President Jimmy Carter’s Office of Management and Budget Director, Bert Lance, is best remembered for a corruption scandal involving Calhoun National Bank. But he is also the one who popularized the corny phrase, “If it ain’t broke, don’t fix it.” “That’s the trouble with government,” he wrote, “Fixing things that aren’t broken, and not fixing things that are.”
Another name from the past, former Interior Secretary Bruce Babbitt, is still trying to tinker with the Colorado River system, which “ain’t broke.” Some people are confused about that, because of the growing alarm about historically low water levels in Lake Powell and Lake Mead.
In the midst of another historic debate about the Southwest’s two main reservoirs, Babbitt has decided to weigh in, two decades after leaving office, opining that we must renegotiate the Interstate Compact. The ex-Interior chief, now 84 and mostly retired, apparently thinks Colorado River issues are so complex that we are desperate for his sage advice. His legendary ego notwithstanding, western water leaders are not anxiously awaiting Babbitt’s wisdom about Lake Powell or Lake Mead.
Those lakes represent more than water storage for both the Upper and Lower Basins, habitat for hundreds of species, and popular outdoor recreation. They are also crucial to the western power grid. Lake Powell’s 1,320 megawatt power plant, and Lake Mead’s 2,100 megawatt plant, provide nine billion kilowatt hours annually to utility companies from Nebraska to California. But even electricity is not the most important purpose of those dams.
The vital function of Glen Canyon Dam is to provide the mechanism to administer the Interstate Compact, which allocates the river’s water among 40 million people in seven states.
The 1922 Compact divided the water equally between the Upper Basin (Colorado, Wyoming, Utah and New Mexico) and Lower Basin (Arizona, Nevada and California), divided just below Lake Powell. The annual average of 15 million acre feet (MAF) was split, 7.5 MAF for each basin. Nowadays, the actual flow is around 11-12 MAF, not 15. But as the Compact is interpreted, the Upper Basin must deliver to the Lower Basin 7.5 MAF, not every year, but on a rolling ten-year average. Lake Powell is the spigot which makes that delivery possible and measurable.
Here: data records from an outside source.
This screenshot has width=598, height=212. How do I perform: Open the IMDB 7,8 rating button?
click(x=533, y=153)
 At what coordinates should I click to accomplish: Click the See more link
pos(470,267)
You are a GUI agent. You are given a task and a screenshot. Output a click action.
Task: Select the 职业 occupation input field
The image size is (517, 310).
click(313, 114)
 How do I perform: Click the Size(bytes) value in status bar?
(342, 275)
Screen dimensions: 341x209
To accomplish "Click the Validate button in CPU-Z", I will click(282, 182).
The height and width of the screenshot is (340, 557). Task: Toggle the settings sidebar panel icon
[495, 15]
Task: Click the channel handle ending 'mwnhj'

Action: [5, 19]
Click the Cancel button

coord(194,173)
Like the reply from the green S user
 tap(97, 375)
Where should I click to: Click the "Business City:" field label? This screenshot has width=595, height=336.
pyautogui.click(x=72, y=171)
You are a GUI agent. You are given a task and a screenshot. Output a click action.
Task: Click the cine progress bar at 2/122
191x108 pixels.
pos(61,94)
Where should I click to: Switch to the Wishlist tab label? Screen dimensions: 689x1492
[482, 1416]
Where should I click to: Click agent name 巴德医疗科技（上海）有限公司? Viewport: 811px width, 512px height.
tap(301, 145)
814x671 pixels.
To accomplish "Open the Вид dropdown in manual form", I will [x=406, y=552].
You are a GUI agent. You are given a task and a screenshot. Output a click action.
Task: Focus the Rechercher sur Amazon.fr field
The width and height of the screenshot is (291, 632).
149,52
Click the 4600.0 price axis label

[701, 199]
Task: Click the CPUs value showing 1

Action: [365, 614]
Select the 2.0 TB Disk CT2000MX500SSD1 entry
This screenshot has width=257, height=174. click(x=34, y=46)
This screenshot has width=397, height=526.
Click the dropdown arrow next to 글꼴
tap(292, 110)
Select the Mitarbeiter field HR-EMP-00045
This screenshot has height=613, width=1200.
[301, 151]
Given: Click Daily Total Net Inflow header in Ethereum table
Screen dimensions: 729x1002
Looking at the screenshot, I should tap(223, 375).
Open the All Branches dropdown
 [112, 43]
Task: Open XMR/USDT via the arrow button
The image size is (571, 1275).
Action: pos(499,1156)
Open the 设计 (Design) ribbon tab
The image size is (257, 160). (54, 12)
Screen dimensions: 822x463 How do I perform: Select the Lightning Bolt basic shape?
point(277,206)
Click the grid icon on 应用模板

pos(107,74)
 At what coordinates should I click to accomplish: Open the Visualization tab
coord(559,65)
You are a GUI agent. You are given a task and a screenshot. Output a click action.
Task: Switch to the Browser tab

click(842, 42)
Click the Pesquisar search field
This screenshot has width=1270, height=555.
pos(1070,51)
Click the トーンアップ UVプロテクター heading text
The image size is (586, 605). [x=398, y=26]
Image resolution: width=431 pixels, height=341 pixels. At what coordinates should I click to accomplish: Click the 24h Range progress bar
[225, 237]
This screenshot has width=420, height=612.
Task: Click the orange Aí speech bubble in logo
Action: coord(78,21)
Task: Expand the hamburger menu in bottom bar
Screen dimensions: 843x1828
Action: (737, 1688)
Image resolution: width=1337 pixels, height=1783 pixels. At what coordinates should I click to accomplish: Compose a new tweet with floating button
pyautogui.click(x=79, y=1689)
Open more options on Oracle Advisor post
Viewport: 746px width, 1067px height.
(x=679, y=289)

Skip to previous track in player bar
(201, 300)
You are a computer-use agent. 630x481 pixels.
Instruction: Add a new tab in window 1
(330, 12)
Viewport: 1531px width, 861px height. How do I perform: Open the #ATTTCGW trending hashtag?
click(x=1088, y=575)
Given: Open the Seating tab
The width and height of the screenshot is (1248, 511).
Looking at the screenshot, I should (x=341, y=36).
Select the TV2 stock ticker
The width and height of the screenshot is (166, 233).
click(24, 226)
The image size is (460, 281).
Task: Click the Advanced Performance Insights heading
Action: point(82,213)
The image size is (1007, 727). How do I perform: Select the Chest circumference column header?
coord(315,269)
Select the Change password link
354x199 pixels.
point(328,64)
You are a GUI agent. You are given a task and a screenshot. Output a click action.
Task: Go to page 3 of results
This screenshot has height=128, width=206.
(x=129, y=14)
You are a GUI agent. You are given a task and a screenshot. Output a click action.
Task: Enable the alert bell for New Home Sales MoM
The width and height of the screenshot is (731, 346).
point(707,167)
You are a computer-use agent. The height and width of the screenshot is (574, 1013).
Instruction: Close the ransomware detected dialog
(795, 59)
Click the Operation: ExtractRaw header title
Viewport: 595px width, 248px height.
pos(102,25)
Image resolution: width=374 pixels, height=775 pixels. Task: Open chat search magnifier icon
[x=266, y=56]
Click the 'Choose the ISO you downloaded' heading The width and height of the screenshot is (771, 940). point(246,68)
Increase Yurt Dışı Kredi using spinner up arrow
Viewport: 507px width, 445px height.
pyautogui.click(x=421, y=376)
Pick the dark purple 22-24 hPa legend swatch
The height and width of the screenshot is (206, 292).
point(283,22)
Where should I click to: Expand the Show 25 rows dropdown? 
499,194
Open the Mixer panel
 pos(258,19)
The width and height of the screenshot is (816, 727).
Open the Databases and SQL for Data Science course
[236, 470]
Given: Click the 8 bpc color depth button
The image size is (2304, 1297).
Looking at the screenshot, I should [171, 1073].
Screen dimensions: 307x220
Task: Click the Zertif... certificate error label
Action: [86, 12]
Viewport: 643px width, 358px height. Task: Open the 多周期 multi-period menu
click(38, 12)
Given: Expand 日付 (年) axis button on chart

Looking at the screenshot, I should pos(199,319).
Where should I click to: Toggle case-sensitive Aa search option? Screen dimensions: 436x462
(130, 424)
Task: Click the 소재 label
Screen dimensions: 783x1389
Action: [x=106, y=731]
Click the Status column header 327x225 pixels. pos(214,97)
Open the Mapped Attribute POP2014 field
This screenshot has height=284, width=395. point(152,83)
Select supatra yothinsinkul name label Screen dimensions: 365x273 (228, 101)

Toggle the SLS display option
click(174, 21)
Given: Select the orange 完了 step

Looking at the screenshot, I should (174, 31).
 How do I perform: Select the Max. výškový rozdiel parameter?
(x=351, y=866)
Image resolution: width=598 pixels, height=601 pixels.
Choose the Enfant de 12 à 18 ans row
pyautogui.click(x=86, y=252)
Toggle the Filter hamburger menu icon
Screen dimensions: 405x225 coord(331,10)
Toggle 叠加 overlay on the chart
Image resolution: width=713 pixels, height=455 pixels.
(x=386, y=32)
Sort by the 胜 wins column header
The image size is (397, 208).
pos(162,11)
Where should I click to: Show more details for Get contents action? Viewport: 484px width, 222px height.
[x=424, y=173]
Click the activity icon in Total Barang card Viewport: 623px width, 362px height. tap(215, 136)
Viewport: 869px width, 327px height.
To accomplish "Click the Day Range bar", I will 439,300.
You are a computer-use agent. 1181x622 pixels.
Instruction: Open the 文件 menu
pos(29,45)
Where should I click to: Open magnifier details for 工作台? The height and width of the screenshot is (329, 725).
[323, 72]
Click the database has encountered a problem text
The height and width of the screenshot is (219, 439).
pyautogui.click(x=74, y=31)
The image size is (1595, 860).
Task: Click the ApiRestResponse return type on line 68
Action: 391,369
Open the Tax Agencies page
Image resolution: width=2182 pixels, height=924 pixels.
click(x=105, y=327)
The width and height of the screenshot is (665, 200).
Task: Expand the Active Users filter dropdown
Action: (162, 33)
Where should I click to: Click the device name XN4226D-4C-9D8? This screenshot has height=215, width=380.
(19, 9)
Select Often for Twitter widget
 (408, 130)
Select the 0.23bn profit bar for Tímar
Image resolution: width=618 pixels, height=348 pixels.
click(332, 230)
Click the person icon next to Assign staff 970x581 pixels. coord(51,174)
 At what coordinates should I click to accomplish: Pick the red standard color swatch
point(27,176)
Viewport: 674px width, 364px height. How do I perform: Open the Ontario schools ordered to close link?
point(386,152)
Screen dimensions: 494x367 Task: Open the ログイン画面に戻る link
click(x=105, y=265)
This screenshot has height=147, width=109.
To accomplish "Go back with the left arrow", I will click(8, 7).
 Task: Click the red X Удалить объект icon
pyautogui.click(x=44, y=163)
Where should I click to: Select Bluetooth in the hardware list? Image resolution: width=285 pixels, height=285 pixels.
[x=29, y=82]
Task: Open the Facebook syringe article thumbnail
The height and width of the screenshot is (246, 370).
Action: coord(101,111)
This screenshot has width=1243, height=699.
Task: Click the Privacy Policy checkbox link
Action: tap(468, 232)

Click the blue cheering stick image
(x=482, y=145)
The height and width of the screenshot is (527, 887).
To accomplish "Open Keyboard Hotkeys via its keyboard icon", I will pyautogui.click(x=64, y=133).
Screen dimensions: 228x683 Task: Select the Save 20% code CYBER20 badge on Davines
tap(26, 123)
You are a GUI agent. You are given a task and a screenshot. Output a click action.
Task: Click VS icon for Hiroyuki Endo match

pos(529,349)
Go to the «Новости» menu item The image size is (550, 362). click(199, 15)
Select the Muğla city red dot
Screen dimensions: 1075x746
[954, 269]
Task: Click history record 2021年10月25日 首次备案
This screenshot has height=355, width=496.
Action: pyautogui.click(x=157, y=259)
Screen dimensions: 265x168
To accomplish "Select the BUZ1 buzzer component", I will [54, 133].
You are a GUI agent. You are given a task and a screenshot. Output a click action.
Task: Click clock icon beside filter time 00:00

That makes Lake Powell absolutely essential to the Upper Basin.
Now, Babbitt wants what Lower Basin officials have always wanted – to change the Compact. Trouble is, Babbitt has no credibility in that conversation, for two reasons. First, his heart has always been with his native Arizona, where he was Attorney General and Governor, and argued for more Lower Basin water – he is neither dispassionate nor objective. Second, Babbitt is the one who pulled the plug, and now wonders why the tub is draining. He filmed himself opening the gates at Glen Canyon Dam to create a massive flood, 45,000 cubic feet per second exploding into the Grand Canyon for seven days, a raging deluge of water and sediment. One environmental writer gushed, “This action signifies that our society is beginning to understand that the release of energy to restore ecosystems is at least as important as the storage and release of the same energy to make electrical power.” Babbitt was gleeful as a child with a new toy, playing with control room gadgetry, with no thought whatsoever about how the Upper Basin would replace the lost water. He created the “Glen Canyon Adaptive Management Program” to increase fish flows at the expense of water storage.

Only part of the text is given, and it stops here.